Moody’s has placed Botswana among oil importers, small, tourism-reliant economies which will see the largest fall in revenue. Botswana is in the top 10 of that pecking order where Moody’s pointed out recently that other resource-rich countries like Botswana (A2 negative) will also face a large drop in fiscal revenue.

This situation of countries’ revenue on the red is going to stay stubborn for a long run. Moody’s predicts that the spending pressures faced by governments across the globe are unlikely to ease in the short term, particularly because this crisis has emphasized the social role governments perform in areas like healthcare and labour markets.

For countries like Botswana, these spending pressures are generally exacerbated by a range of other factors like a higher interest burden, infrastructure deficiencies, weaker broader public sector, higher subsidies, lower incomes and more precarious employment. As a result, most of the burden for any fiscal consolidation is likely to fall on the revenue side, says Moody’s.

Moody’s then moves to the revenue spin of taxation. The rating agency looked at the likelihood and probability of sovereigns to raise up revenue by increasing tax to offset what was lost in mineral revenue and tourism-related tax revenue. Moody’s said the capacity to raise tax revenue distinguishes governments from other debt issuers.  “In theory, governments can change a given tax system as they wish, subject to the relevant legislative process and within the constraints of international law.
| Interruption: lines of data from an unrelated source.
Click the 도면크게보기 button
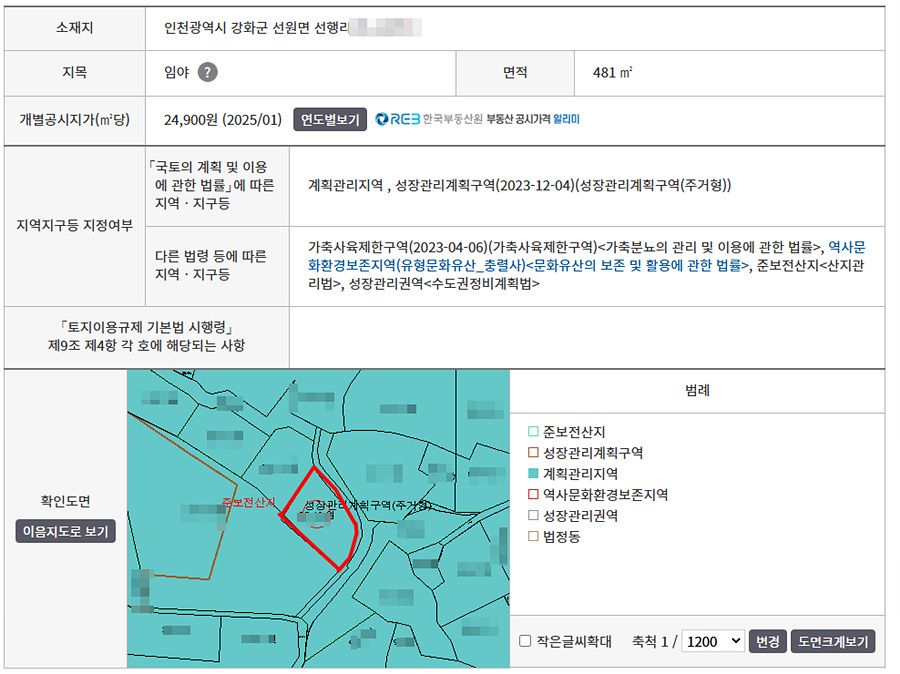This screenshot has height=674, width=900. [x=832, y=641]
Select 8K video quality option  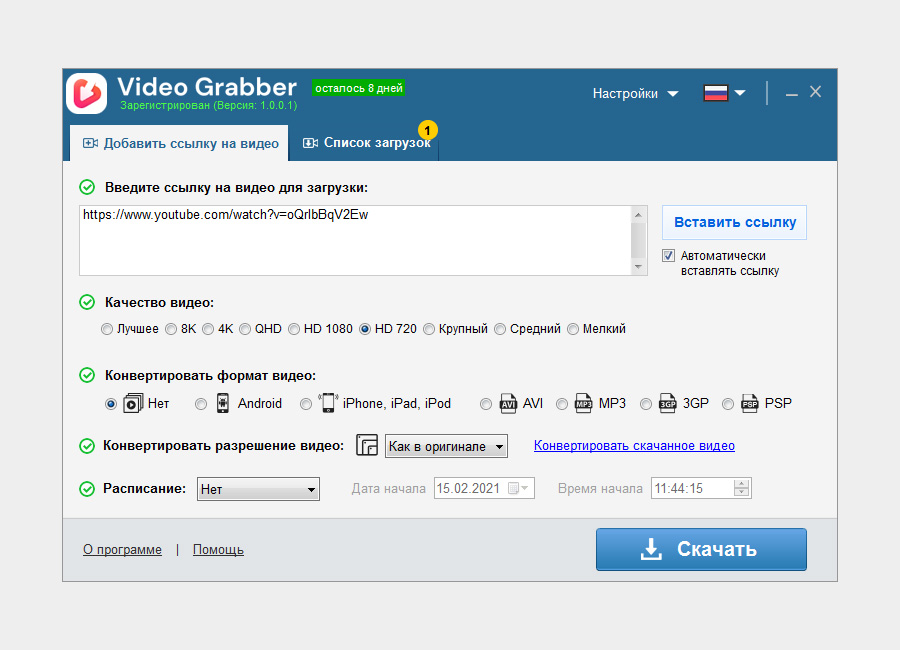(172, 328)
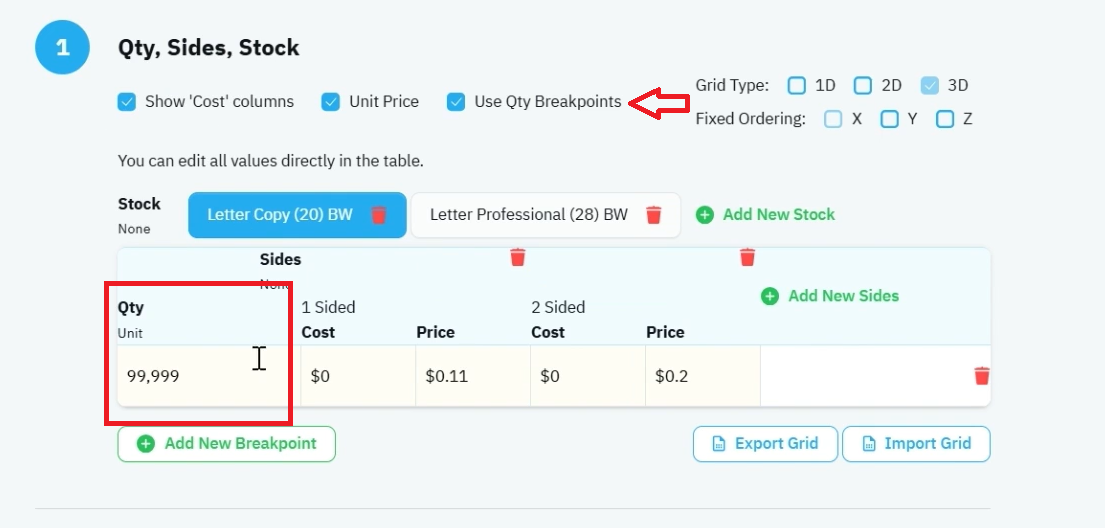Image resolution: width=1105 pixels, height=528 pixels.
Task: Enable Fixed Ordering Y checkbox
Action: click(889, 119)
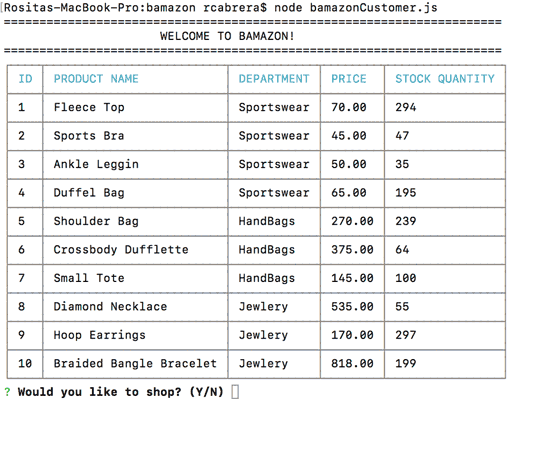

In practice, however, there are material constraints,” says Moody’s.

‘‘The coronavirus crisis will lead to long-lasting revenue losses for emerging market sovereigns because their ability to implement and enforce effective revenue-raising measures in response will be an important credit driver over the next few years because of their sizeable spending pressures and the subdued recovery in the global economy we expect next year.’’

According to Moody’s, together with a rise in stimulus and healthcare spending related to the crisis, the think tank expects this drop in revenue will trigger a sizeable fiscal deterioration across emerging market sovereigns. Most countries, including Botswana, are under pressure of widening their tax bases, Moody’s says that this will be challenging. “Even if governments reversed or do not extend tax-easing measures implemented in 2020 to support the economy through the coronavirus shock, which would be politically challenging, this would only provide a modest boost to revenue, especially as these measures were relatively modest in most emerging markets,” says Moody’s.

Botswana has been seen internationally as a ‘tax ease’ country and its taxes are seen as lower when compared to its regional counterparts. This country’s name has also been mentioned in various international investigative journalism tax evasion reports. In recent years there was a division of opinions over whether this country can stretch its tax base. But like other sovereigns who have tried but struggled to increase or even maintain their tax intake before the crisis, Botswana will face additional challenges, according to Moody’s.

“Additional measures to reduce tax evasion and cutting tax expenditure should support the recovery in government revenue, albeit from low levels,” advised Moody’s. Botswana’s tax revenue to the percentage of the GDP was 27 percent in 2008, dropped to 23 percent in 2010 to 23 percent before rising to 27 percent again in 2012. In years 2013 and 2014 the percentage went to 25 percent before it took a slip to decline in respective years of 2015 up to now where it is at 19.8 percent.